Description of the task
Every line from the line containing "Open the Participants icon above the chart" through the final line of the data is to be printed exactly; no other line is to appear.

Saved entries
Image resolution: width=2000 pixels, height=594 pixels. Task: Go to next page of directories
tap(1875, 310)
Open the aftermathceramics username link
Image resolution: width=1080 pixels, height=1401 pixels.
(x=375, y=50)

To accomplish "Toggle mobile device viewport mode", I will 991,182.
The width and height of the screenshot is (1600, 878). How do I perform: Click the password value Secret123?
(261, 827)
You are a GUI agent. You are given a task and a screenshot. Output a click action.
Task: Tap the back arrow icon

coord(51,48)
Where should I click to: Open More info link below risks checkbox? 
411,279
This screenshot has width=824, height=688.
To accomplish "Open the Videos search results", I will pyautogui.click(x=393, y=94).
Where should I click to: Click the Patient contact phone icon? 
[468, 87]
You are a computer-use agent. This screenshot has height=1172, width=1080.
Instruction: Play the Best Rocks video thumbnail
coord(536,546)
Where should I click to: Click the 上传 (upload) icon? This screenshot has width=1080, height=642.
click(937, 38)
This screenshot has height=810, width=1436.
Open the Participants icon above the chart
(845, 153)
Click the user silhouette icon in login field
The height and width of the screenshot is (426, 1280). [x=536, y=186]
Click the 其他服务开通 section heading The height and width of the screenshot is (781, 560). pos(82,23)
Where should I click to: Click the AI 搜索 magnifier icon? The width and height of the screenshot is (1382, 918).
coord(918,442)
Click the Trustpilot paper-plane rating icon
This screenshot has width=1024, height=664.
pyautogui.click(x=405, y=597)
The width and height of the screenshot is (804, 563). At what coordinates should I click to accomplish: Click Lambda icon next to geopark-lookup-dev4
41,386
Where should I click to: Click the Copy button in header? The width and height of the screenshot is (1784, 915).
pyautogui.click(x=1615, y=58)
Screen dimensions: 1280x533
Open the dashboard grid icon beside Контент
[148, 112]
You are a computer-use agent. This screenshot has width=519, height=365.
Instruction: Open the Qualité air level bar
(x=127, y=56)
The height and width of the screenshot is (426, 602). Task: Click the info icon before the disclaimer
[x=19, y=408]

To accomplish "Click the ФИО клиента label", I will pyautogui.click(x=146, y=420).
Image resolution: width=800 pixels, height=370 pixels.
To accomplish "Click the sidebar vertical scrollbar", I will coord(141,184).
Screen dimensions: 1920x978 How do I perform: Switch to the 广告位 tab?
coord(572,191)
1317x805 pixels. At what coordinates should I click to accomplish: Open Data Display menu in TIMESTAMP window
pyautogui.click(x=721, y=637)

Response to this exercise
Open the Participants icon above the chart
(845, 153)
Click the user silhouette icon in login field
The height and width of the screenshot is (426, 1280). [x=536, y=186]
Click the 其他服务开通 section heading The height and width of the screenshot is (781, 560). pos(82,23)
Where should I click to: Click the AI 搜索 magnifier icon? The width and height of the screenshot is (1382, 918).
coord(918,442)
Click the Trustpilot paper-plane rating icon
This screenshot has width=1024, height=664.
pyautogui.click(x=405, y=597)
The width and height of the screenshot is (804, 563). At what coordinates should I click to accomplish: Click Lambda icon next to geopark-lookup-dev4
41,386
Where should I click to: Click the Copy button in header? The width and height of the screenshot is (1784, 915).
pyautogui.click(x=1615, y=58)
Screen dimensions: 1280x533
Open the dashboard grid icon beside Контент
[148, 112]
You are a computer-use agent. This screenshot has width=519, height=365.
Instruction: Open the Qualité air level bar
(x=127, y=56)
The height and width of the screenshot is (426, 602). Task: Click the info icon before the disclaimer
[x=19, y=408]

To accomplish "Click the ФИО клиента label", I will pyautogui.click(x=146, y=420).
Image resolution: width=800 pixels, height=370 pixels.
To accomplish "Click the sidebar vertical scrollbar", I will coord(141,184).
Screen dimensions: 1920x978 How do I perform: Switch to the 广告位 tab?
coord(572,191)
1317x805 pixels. At what coordinates should I click to accomplish: Open Data Display menu in TIMESTAMP window
pyautogui.click(x=721, y=637)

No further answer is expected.